### WORK TASK
Locate each line below that includes "will" and reproduce it.

### INFORMATION SHOWN
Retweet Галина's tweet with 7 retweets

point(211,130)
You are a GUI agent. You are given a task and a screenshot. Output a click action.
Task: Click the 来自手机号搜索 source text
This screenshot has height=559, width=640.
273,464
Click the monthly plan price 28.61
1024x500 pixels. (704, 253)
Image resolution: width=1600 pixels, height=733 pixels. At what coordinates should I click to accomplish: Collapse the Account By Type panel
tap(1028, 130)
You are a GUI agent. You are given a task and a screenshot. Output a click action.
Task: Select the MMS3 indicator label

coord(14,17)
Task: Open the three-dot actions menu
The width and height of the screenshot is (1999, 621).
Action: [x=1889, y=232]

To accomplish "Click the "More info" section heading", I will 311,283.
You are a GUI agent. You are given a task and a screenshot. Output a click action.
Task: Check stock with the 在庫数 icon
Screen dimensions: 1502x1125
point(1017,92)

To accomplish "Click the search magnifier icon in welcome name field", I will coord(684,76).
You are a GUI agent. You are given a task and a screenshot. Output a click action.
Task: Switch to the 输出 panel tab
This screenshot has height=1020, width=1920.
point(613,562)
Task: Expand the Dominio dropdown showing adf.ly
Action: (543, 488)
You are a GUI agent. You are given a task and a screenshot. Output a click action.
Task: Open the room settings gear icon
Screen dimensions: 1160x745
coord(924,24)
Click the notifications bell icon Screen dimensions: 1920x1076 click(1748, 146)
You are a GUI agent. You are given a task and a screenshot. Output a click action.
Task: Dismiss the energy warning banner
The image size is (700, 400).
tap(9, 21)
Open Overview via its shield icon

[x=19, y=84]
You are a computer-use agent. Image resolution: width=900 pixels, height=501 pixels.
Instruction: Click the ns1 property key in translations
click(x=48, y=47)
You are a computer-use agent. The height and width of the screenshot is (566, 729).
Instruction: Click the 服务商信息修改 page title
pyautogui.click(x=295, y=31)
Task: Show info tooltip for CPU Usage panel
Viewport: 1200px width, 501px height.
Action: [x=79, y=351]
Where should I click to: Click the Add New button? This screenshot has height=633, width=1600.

### ANSWER SPACE
To accomplish "Click the "More info" section heading", I will 311,283.
To accomplish "Click the search magnifier icon in welcome name field", I will coord(684,76).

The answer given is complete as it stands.